A common refrain about the limitations of solar power is that it only works while the sun is shining. That's certainly true of photovoltaic (PV) solar technology.

Concentrating solar power (CSP), while more expensive than PV technology with its recent runaway cost plunge, has an absolute advantage over PV -- the ability to store thermal energy long after the sun goes down. This quality improves CSP's capacity factor and dispatchability, and has the potential to improve CSP's levelized cost of energy (LCOE).

The 19.9-megawatt Gemasolar CSP power tower plant in Seville, Spain (see pictures below) has just set a milestone for solar power plants -- it offers 24 hours of uninterrupted operation. This is a first, according to Torresol Energy (a joint venture between Masdar and Sener). The system is capable of 15 hours of electricity production without solar radiation by storing the thermal energy in molten salt (15 hours applies to sunny summer days).

The salt storage system allows the plant to stretch its electrical production hours beyond sunset, regardless of cloud cover. The 19.9-megawatt steam turbine can supply electricity to a population of 25,000 households using a 140-meter-tall tower and a field using 2,650 heliostats. That's small by BrightSource Energy standards with its more than 300 megawatts and 173,000 heliostats -- but BrightSource doesn't incorporate storage.

Molten salt storage has been used with trough CSP systems, but Gemasolar is the first plant to use the thermal-storage system in a central "power tower" and heliostat architecture. The system dispenses with oil and uses molten salt as a transfer fluid -- allowing for a much higher operating temperature (over 500°C).

That translates to hotter steam, higher pressures and improved plant efficiency.

This accomplishment would seem to change the real practicality of solar power if the costs are right.

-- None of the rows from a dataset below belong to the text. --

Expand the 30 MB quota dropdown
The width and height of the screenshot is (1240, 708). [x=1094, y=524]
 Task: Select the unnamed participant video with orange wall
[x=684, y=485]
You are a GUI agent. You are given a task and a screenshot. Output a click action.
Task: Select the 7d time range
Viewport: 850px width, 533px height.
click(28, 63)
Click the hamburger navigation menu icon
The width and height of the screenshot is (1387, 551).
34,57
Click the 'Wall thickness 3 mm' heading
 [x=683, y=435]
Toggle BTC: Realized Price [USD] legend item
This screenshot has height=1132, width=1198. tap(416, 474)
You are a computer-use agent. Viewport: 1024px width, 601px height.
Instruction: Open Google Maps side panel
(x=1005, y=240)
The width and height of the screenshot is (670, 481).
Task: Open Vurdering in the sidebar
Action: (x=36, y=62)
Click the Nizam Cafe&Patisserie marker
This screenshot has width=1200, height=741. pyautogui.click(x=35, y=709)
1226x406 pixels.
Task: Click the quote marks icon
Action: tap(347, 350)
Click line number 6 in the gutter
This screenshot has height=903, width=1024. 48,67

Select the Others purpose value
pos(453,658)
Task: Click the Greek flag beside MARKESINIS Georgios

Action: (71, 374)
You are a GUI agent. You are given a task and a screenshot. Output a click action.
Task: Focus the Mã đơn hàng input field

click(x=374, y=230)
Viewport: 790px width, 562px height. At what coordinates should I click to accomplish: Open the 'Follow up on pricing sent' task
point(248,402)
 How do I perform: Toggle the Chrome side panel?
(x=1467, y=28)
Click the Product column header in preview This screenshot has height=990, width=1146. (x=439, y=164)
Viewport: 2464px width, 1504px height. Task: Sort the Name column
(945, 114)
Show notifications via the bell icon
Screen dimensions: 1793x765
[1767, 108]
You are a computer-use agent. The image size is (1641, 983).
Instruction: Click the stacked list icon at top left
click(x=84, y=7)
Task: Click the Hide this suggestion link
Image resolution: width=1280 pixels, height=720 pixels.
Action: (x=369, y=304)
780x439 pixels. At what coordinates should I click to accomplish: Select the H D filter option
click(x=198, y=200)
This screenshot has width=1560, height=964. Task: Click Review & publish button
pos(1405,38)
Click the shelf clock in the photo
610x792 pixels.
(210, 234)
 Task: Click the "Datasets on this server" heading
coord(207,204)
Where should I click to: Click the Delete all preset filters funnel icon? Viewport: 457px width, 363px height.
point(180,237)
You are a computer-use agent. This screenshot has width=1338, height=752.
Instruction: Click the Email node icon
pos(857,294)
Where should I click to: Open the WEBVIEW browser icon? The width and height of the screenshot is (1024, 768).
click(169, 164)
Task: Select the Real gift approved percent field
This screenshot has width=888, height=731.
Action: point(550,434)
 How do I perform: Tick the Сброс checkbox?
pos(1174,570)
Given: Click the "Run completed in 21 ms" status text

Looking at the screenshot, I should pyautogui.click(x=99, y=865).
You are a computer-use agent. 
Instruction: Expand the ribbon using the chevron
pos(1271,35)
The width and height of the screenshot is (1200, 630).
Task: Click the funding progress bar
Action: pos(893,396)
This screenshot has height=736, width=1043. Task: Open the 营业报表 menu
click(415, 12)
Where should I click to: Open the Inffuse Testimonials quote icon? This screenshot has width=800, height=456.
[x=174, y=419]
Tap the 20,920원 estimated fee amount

But at the moment -- the costs are not right.

Brett Prior, a senior solar analyst at GTM Research, has looked at the LCOE economics of CSP in a recent report, Concentrating Solar Power 2011: Technology, Costs and Markets. Cost per watt -- a key piece of the LCOE calculation -- is very high for the Gemasolar plant. (See chart below and report for more details.) Gas combined cycle plants are a mature, dispatchable technology and have an LCOE of $0.062 per kilowatt-hour. That is the harrowing number that solar and all new energy must compete with if going after baseload, dispatchable, wholesale power.

Another entrant in the CSP with molten salt storage field is Santa Monica, Calif.-based SolarReserve, which is building a 110-megawatt solar thermal plant in Nevada with help from a $737 million DOE loan guarantee. Solar Reserve has set its wholesale price for electricity at 13.5 cents per kilowatt-hour, according to this interview with Marc Gunther.